Присев сначала на пол, он улегся, опираясь на плечо, и медленно приблизился к огню. На пальцы плюнуло искрами.
— Зараза! — Курт отшатнулся, шипя от боли; это оказалось гораздо сложнее в исполнении, чем описывалось в эпосах и легендах. Это помимо того, что герои легенд жгли, все-таки, веревки и о свечу, а ему придется спалить на своих руках моток ткани…
Снова скомандовать себе 'пошел', аргументируя это тягой к жизни, он все никак не мог. Лишь вообразив Каспара, с ножом в руке идущего по коридору к этой комнате, он заставил себя снова придвинуться к смоляной шишке факела, закусив губы и зажмурившись. Запахло паленым сукном, кожу обожгло, и Курт снова отпрянул, перекатившись на спину, чтобы затушить огонь о пол. Сейчас он как никогда был рад тому, что первое жалованье спустил на покупку хорошей кожаной куртки, вместо того, чтобы облачиться по последней моде (она же предпоследняя) в укороченный камзольчик. Сейчас только это и позволяло не тревожиться хотя бы о том, что на нем может загореться одежда. Кожа, конечно, высохнет и потрескается, но это уже мелочи. Хотя бы по сравнению с тем, что и собственная, на кистях рук и запястьях, будет выглядеть не лучше, судя по тому, как дико они болят…
Курт напрягся, надеясь на то, что полотно прогорело достаточно, чтобы треснуть. Ткань врезалась в опаленную кожу, вырвав из груди не то стон, не то рычание, но поддаваться не пожелала.
— Господи, только б не отрубиться… — прошептал он умоляюще. — Только б не отрубиться…
Я не смогу, подумал он обреченно. Еще раз — не смогу…
Первое, что пришло в голову, чтобы вернуть решимость, это молитва; но ни одной он не смог вспомнить, мысли прыгали и горели, отказываясь останавливаться. Курт уперся в холодный камень пола лбом, пытаясь успокоиться, и вдруг, совершенно четко, в голове всплыл отрывок из Посланий, запомнившийся мимовольно, когда он шифровал свой отчет о столь бездарно проваленном деле. Отрывок был как нельзя кстати, и это придало сил.

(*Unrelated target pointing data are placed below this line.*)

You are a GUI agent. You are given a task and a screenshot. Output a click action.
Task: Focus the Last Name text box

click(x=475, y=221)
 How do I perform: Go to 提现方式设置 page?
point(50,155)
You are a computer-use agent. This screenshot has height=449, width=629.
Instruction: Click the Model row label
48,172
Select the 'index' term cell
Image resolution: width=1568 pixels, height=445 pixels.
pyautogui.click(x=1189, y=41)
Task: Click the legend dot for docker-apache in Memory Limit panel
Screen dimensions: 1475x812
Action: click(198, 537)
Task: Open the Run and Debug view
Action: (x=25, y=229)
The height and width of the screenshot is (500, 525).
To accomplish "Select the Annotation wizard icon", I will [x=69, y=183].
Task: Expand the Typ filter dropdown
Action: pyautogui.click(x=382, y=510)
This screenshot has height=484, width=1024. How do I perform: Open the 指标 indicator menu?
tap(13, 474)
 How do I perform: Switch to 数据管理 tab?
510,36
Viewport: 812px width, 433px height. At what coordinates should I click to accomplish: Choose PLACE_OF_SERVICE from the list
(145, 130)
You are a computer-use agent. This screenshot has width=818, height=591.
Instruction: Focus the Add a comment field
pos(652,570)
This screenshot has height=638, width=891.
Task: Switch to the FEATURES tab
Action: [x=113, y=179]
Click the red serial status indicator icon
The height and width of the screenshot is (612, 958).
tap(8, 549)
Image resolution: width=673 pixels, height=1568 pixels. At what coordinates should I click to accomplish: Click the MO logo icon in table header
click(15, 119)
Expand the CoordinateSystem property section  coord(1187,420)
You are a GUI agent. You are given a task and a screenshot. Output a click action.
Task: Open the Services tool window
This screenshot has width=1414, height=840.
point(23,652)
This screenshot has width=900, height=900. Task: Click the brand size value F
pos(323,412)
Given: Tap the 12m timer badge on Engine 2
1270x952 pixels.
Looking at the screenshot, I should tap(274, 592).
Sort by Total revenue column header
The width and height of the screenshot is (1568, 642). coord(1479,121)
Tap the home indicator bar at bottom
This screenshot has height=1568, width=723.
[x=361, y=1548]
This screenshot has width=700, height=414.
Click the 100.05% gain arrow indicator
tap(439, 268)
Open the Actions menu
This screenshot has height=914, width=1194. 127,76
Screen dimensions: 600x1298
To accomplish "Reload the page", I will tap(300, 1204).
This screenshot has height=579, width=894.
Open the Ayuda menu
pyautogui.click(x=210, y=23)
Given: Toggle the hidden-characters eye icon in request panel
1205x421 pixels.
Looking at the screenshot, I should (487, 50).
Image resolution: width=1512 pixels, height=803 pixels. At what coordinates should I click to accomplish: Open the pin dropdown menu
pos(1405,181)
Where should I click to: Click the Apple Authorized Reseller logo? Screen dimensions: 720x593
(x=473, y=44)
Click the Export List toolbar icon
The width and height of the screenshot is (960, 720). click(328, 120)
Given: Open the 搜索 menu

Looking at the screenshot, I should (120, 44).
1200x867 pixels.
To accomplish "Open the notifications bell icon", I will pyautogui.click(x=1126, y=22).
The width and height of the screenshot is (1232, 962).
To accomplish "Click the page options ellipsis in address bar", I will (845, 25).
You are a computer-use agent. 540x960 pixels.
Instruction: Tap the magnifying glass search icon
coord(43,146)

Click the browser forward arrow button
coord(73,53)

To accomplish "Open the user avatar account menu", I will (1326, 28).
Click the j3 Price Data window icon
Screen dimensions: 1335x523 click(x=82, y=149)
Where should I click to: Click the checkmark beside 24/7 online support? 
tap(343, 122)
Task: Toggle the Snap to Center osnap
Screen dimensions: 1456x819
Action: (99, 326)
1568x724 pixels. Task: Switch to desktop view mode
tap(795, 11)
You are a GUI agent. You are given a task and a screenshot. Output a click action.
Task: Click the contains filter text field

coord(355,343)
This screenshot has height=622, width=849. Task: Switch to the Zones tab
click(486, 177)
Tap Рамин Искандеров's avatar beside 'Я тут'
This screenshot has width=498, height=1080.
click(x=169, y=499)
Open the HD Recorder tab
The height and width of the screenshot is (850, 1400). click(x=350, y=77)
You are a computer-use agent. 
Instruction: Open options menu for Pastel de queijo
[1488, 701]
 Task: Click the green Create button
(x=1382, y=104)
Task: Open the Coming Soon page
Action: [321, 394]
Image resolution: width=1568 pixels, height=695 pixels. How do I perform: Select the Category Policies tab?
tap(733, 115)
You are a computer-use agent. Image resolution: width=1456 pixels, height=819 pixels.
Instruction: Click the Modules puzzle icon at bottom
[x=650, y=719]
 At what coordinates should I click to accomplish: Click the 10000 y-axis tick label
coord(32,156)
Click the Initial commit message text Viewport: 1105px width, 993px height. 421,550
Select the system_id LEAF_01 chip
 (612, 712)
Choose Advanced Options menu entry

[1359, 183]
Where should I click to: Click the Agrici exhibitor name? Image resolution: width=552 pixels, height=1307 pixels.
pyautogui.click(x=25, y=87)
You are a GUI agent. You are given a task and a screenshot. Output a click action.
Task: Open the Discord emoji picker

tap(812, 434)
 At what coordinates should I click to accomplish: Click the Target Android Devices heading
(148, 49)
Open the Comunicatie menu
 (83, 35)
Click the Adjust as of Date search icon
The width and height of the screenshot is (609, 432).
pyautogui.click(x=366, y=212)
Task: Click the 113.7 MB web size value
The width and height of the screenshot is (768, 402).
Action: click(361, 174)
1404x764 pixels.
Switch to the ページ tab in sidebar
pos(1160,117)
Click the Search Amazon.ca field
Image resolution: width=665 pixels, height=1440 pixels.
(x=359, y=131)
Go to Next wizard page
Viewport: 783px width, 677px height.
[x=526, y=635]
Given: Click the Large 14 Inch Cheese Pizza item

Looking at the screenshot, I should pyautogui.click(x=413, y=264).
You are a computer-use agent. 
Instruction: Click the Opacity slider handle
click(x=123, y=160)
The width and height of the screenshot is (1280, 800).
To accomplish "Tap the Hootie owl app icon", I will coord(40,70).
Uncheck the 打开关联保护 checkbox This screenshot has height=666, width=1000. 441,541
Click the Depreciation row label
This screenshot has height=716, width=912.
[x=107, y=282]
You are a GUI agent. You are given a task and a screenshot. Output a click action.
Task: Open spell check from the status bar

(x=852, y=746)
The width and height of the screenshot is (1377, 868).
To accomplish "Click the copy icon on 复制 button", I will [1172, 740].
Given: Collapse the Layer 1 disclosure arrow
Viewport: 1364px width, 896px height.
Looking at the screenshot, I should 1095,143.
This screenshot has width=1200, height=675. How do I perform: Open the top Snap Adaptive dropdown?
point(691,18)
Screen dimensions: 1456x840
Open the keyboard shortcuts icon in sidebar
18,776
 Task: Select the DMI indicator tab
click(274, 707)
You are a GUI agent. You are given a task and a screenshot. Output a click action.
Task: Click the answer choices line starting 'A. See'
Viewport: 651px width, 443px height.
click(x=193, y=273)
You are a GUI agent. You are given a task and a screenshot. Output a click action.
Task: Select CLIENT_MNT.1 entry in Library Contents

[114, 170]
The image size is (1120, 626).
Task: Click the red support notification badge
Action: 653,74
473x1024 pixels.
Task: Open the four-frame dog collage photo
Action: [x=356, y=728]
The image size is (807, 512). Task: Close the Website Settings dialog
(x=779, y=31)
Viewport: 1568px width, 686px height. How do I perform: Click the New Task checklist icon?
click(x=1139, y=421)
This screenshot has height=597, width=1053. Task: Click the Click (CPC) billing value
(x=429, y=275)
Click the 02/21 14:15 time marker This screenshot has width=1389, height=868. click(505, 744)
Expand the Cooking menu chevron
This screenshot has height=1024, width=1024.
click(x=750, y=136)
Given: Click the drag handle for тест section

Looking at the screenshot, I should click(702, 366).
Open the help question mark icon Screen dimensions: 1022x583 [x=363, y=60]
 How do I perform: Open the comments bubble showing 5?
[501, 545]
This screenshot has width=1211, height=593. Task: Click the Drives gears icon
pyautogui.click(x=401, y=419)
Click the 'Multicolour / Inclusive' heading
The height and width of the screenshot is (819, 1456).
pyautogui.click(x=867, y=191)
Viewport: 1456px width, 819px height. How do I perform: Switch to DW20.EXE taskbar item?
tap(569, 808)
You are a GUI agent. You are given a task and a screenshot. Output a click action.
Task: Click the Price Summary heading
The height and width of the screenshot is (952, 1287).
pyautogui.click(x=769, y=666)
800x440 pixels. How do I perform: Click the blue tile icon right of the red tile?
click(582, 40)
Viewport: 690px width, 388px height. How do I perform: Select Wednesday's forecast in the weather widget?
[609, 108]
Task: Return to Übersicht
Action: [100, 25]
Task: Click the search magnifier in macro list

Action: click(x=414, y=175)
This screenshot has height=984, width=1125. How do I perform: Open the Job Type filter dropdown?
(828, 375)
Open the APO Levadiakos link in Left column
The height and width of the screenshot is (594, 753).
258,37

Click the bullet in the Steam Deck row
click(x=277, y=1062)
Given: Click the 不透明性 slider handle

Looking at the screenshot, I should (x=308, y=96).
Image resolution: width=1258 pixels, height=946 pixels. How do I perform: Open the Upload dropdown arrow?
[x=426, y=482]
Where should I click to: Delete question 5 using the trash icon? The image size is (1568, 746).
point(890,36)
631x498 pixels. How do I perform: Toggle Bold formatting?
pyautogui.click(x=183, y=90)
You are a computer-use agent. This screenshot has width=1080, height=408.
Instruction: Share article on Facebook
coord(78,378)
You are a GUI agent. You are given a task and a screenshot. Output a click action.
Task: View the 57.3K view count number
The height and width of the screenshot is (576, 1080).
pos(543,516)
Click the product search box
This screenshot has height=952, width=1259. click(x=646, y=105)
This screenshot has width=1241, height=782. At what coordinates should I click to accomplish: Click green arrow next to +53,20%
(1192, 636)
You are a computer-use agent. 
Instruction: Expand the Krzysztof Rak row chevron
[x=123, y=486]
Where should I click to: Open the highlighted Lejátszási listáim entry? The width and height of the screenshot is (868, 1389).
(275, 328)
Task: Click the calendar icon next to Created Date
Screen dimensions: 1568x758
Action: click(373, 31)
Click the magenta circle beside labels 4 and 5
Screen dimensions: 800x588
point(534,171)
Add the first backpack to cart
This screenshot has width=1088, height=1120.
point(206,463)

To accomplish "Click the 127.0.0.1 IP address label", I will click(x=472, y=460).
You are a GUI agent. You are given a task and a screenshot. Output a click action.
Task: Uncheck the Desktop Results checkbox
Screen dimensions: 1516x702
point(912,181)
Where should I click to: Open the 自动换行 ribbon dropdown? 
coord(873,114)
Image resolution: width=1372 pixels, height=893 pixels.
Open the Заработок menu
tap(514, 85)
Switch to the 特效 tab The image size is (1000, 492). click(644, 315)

— Carissimi… — пробормотал он вслух, стараясь вернуть себе спокойствие ровным произношением привычных слов, забить ими мозг, чтобы не осталось места для мыслей о раздирающем пламени, — nolite peregrinari in fervore qui ad temptationem vobis fit quasi novi aliquid vobis contingat… — он снова приблизился к факелу, замер, нервно облизнув губы, — sed communicantes Christi passionibus gaudete ut et in revelatione gloriae eius… — помедлив, выдохнул: — gaudeatis exultantes[56].